Well, here’s the thing. This was considered a precursor to carnival glass or (depending on your source) as a cheaper method in answer to carnival glass. It was often given out at fairs as prizes because it was glitzy, but also incredibly cheap to make. The problem, however, was that the “cold” paint (meaning the color wasn’t fired into the glass like carnival glass) flaked off too easily. Some say that someone “goofed” up thinking that this would work or that manufacturer’s were trying to “goof” buyers into thinking it was carnival glass.
The history is notoriously undocumented, but it really matters very little. Why?

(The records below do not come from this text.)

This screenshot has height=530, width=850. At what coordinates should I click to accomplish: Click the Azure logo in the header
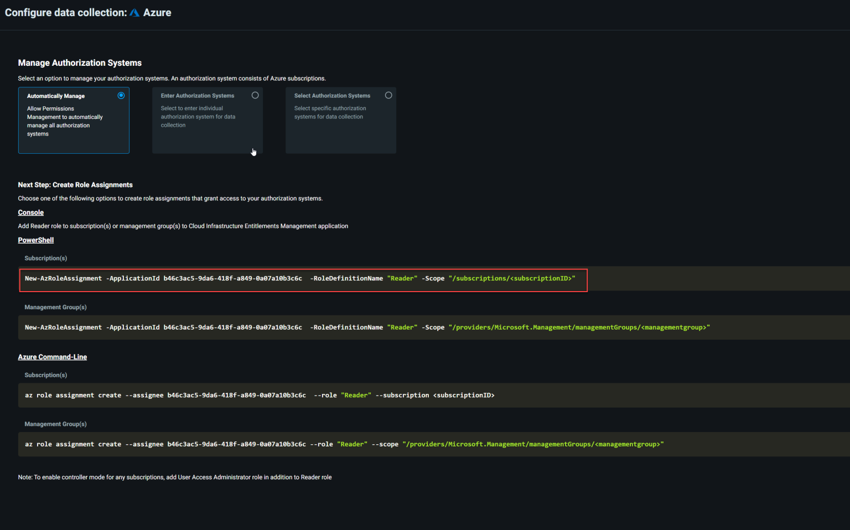(134, 12)
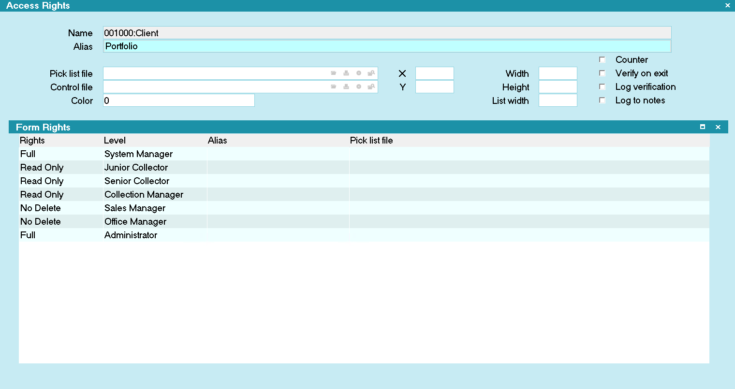Image resolution: width=735 pixels, height=389 pixels.
Task: Click the browse search icon in Control file
Action: [x=371, y=87]
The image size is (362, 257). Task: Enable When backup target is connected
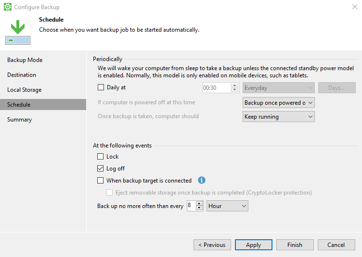tap(101, 181)
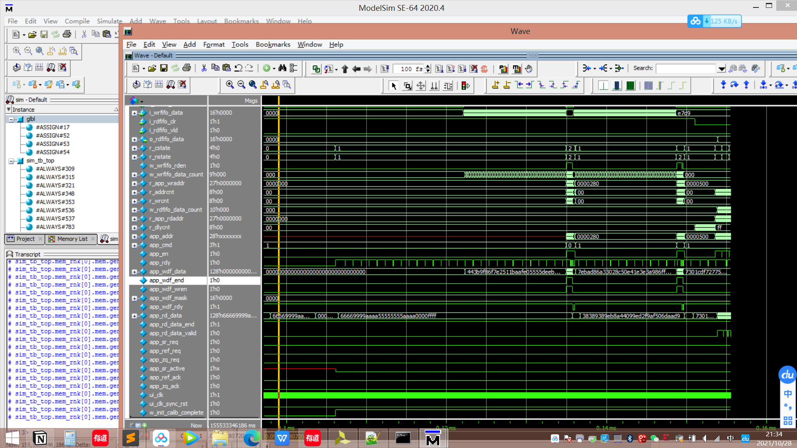Click the Zoom Full icon in Wave toolbar
Image resolution: width=797 pixels, height=448 pixels.
tap(252, 85)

Because Goofus glass is cool.
(Whoa. Déjà vu.)
I like Goofus glass because the paint is on the underside of the piece, which allows the top to be smooth and clean. The colors are generally red and gold, and are really quite classy looking. It’s also extremely difficult to find a piece that doesn’t have some or most of its paint already chipped away. If you’ve got a piece of Goofus glass that is fairly intact, you could have a pretty valuable item in your hands.
If you’re selling Goofus glass, be aware that not only is the glass fragile, but the paint is too. Take care that you don’t wipe it away when you’re trying to clean or dust it.